*PASSAGE SHOWN*:

%%

10 November 1999
Soothe the savage beast?
by Kate Melville
Stressed out by work and all the end of millennium stuff? Well consider getting a cat or dog to help manage your stress.
At least this is the hypothesis of Dr. Karen Allen, a research scientist at the State University of New York at Buffalo whose report has just been published in the American Heart Association Scientific Sessions.
Dr. Allens's work looked at forty eight male and female stockbrokers who already taking medication to control high blood pressure (the stockbrokers made more than $200,000 p.a. and lived alone). It showed that those who owned a pet had only half the increase in blood pressure under stress as those who did not. Dr. Allen says, "These results are dramatic and significant. For over a decade I've been studying the effects of pets on people's reactivity to stress -- measured by heart rate and blood pressure responses to mental and physical stress. We've shown over and over that it's beneficial to be with a pet when you're under stress."
Allen's previous work looked only at healthy people and this study is the first to look at people with a defined medical condition.
Normal blood pressure is generally considered to be less than 140/90 millimeters of mercury (mm Hg). Without medication, the stockbrokers average resting blood pressure was 165/110 mm Hg!

%%

*RECORDS PROVIDED*:

%%

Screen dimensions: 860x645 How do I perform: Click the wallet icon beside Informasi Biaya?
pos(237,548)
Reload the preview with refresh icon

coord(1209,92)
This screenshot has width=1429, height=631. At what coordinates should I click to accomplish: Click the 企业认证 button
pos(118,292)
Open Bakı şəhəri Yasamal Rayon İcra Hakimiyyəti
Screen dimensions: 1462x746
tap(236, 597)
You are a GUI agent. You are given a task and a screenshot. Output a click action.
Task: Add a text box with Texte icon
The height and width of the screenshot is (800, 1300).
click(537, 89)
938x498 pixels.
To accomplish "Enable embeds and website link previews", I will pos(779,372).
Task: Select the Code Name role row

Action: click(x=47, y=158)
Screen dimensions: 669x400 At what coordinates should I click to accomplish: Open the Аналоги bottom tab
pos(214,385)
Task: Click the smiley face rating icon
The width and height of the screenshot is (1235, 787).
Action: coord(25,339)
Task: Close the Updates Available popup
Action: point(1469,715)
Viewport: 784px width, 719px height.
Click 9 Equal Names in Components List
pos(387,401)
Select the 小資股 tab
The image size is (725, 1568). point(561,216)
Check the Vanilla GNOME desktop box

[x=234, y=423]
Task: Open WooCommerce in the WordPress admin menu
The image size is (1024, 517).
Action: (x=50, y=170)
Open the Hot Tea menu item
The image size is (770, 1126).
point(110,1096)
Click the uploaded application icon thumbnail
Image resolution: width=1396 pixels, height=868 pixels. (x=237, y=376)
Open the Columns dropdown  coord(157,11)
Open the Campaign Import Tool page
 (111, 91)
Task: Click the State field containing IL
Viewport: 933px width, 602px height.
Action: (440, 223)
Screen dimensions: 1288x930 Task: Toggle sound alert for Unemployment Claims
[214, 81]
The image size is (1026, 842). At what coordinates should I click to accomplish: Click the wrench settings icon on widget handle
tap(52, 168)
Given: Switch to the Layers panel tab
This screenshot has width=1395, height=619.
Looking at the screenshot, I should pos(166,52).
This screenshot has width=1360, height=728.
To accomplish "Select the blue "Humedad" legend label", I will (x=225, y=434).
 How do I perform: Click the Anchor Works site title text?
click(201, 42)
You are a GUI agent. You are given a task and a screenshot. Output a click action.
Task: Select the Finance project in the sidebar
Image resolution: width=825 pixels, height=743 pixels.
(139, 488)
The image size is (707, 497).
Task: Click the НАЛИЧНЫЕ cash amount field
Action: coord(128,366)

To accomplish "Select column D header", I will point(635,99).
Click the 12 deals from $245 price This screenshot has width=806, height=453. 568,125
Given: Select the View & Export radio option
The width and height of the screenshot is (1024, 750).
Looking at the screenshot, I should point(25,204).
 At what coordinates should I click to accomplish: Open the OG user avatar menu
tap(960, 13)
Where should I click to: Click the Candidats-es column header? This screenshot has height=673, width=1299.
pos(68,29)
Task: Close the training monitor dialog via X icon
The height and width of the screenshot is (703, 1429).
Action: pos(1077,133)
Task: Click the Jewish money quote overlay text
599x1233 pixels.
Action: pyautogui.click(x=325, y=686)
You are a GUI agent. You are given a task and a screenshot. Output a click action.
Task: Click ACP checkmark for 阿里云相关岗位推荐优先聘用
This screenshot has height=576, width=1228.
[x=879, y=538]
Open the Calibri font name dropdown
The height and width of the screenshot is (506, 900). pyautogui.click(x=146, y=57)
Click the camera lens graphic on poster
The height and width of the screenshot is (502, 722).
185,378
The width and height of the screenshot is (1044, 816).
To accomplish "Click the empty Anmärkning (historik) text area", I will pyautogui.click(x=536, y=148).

%%

*EXERCISE DESCRIPTION*:
Translate this sentence from the article on pets and stress into Spanish: "Normal blood pressure is generally considered to be less than 140/90 millimeters of mercury (mm Hg)." None of the items matter here.

*OUTPUT BELOW*:
Generalmente se considera que la presión arterial normal es inferior a 140/90 milímetros de mercurio (mm Hg).